Search code examples
pythonregexbackslashlookbehind

How to use '\' in Python lookbehind assertion regex (?<=\\) to match C++-like quoted strings


How can I match r'\a' in Python using lookbehind assertion?
Actually, I need to match C++ strings like "a \" b" and

"str begin \
end"

I tried:

>>> res = re.compile('(?<=\)a')
Traceback (most recent call last):
  File "<stdin>", line 1, in <module>
  File "/usr/lib/python2.7/re.py", line 190, in compile
    return _compile(pattern, flags)
  File "/usr/lib/python2.7/re.py", line 244, in _compile
    raise error, v # invalid expression

>>> res = re.compile('(?<=\\)a')
Traceback (most recent call last):
  File "<stdin>", line 1, in <module>
  File "/usr/lib/python2.7/re.py", line 190, in compile
    return _compile(pattern, flags)
  File "/usr/lib/python2.7/re.py", line 244, in _compile
    raise error, v # invalid expression
sre_constants.error: unbalanced parenthesis

>>> res = re.compile('(?<=\\\)a')
>>> ms = res.match(r'\a')
>>> ms is None
True

Real Example:
When I'm parcing "my s\"tr"; 5; like ms = res.match(r'"my s\"tr"; 5;'), the expected output is: "my s\"tr"

Answer
Finally stribizhev provided the solution.
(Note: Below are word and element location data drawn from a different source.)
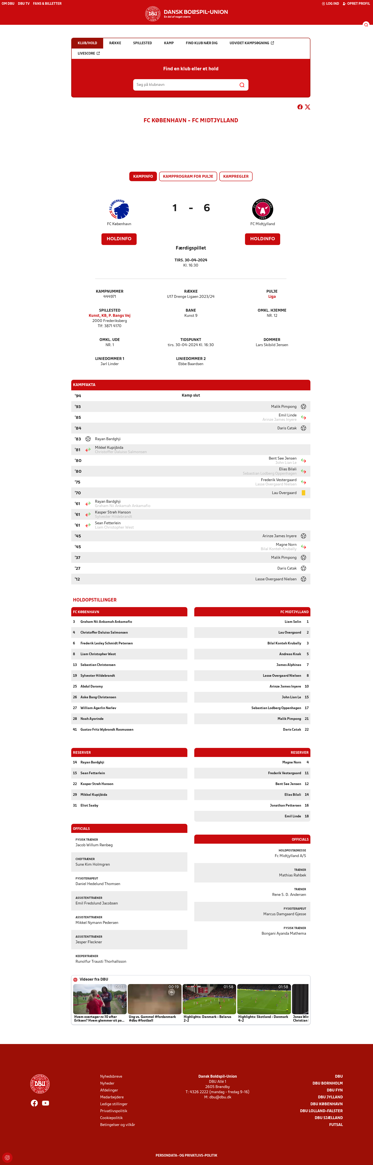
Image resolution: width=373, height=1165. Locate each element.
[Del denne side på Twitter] (307, 107)
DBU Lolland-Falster (321, 1111)
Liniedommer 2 (191, 359)
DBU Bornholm (328, 1083)
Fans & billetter (47, 3)
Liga (272, 297)
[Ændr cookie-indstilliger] (7, 1157)
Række (191, 292)
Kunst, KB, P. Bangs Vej (110, 316)
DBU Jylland (330, 1097)
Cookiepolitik (111, 1118)
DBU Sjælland (329, 1118)
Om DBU (8, 3)
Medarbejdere (112, 1097)
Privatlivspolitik (113, 1111)
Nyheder (107, 1083)
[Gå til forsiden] (186, 13)
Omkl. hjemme (272, 310)
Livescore (86, 53)
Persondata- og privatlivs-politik (186, 1155)
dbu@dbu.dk (220, 1097)
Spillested (109, 310)
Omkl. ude (110, 340)
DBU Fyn (335, 1090)
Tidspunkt (190, 340)
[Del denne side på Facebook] (300, 107)
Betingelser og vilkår (117, 1125)
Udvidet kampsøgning (249, 43)
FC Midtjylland (262, 224)
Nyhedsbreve (111, 1077)
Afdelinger (109, 1090)
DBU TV (24, 3)
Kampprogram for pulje (188, 177)
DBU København (326, 1104)
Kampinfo (143, 177)
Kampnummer (109, 292)
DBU (339, 1077)
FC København (119, 224)
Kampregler (236, 177)
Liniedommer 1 (109, 359)
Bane (191, 310)
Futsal (336, 1125)
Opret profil (358, 3)
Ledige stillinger (114, 1104)
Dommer (272, 340)
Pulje (272, 292)
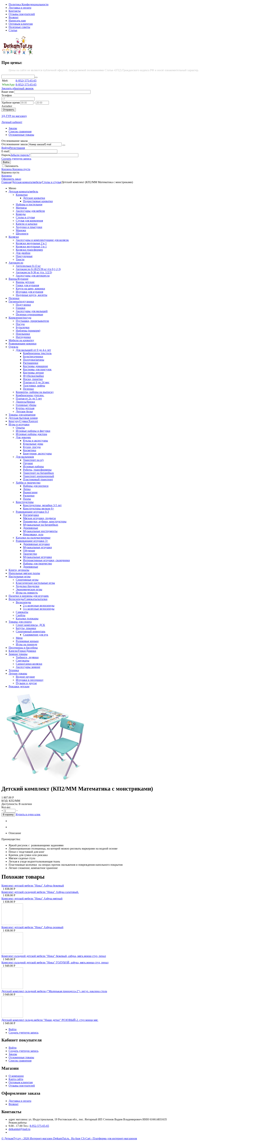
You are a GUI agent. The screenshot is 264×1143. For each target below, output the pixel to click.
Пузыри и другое (26, 683)
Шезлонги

I thought my initial regex is less computationally expensive and the only issue was that it should be declared using a raw string:

>>> res = re.compile(r'"([^\n"]|(?<=\\)["\n])*"', re.UNICODE)
>>> ms = res.match(r'"my s\"tr"; 5;')
>>> print ms.group()
"my s\"tr"

Solution

  • EDIT: The final regex is an adaptation from the regex provided at Word Aligned

    I think you are looking for this regex:

    (?s)"(?:[^"\\]|\\.)*"
    

    See demo on regex101.

    Sample Python code (tested on TutorialsPoint):

    import re
    p = re.compile(ur'(?s)"(?:[^"\\]|\\.)*"')
    ms = p.match('"my s\\"tr"; 5;')
    print ms.group(0)